(Data to process)

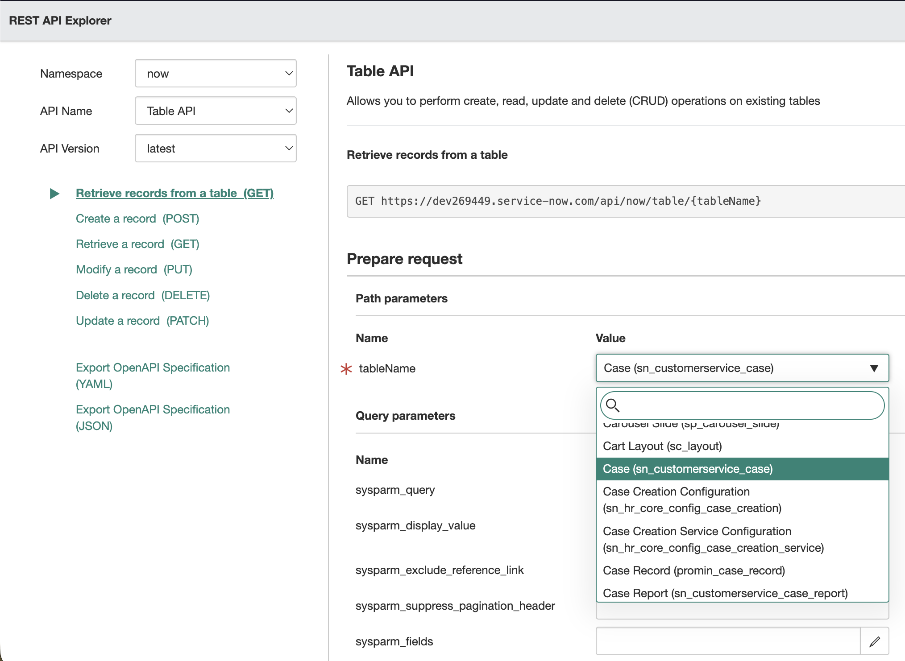Image resolution: width=905 pixels, height=661 pixels.
Task: Open Retrieve a record (GET) link
Action: 137,244
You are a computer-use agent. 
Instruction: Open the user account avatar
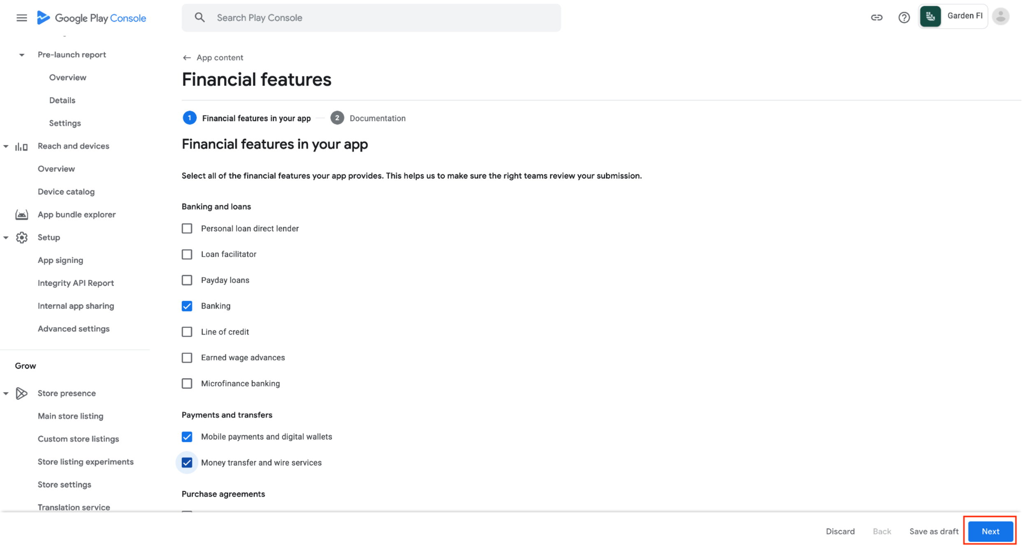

(End Data to process)

# Exercise aim
Please copy exactly the lines from the one containing "You are a computer-use agent." through the last line of the records above, both included, and leave out any pictures.

# Output for this task
You are a computer-use agent. 
Instruction: Open the user account avatar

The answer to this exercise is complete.